* Aim of the task *
Here are some records; copy every line that holds the word "Click".

* Records shown *
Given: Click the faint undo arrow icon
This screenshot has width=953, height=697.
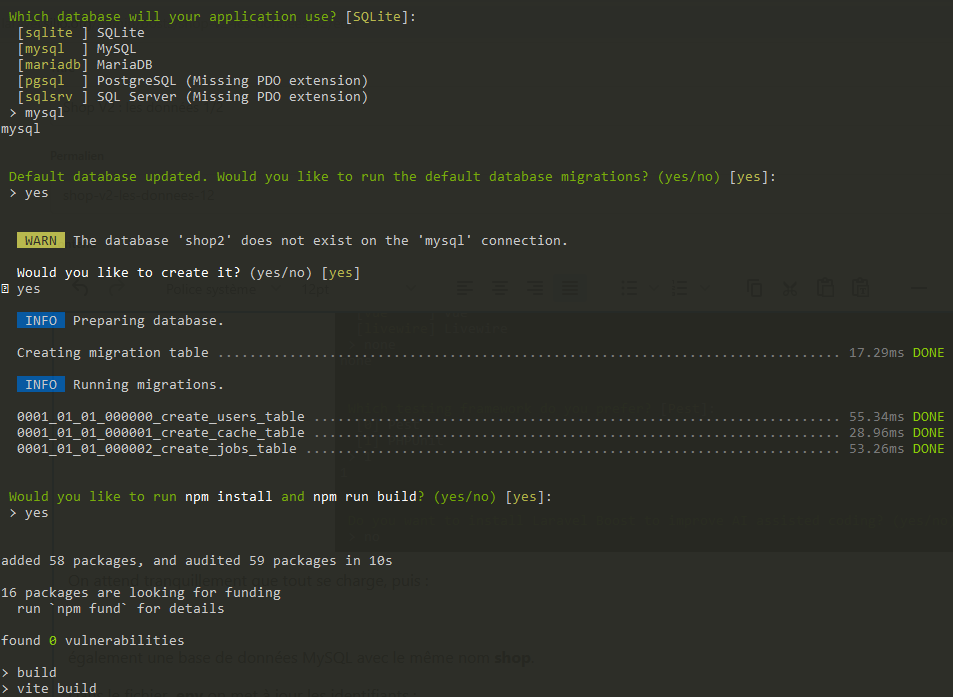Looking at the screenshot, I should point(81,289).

==

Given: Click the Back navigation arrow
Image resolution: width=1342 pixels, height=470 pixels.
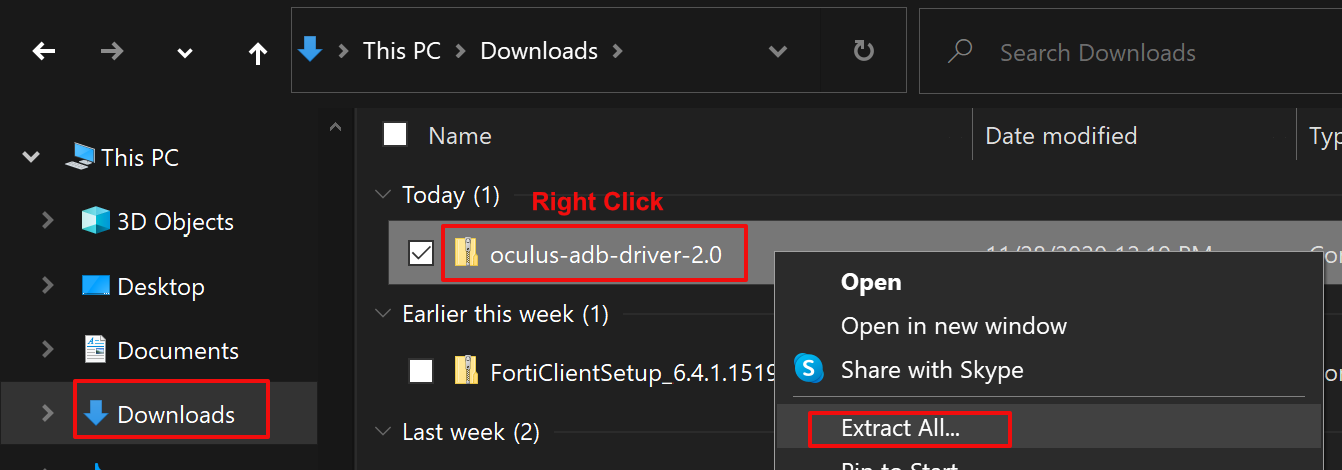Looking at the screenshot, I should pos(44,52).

* Final answer *
Given: Click the faint undo arrow icon
Given: Click the Back navigation arrow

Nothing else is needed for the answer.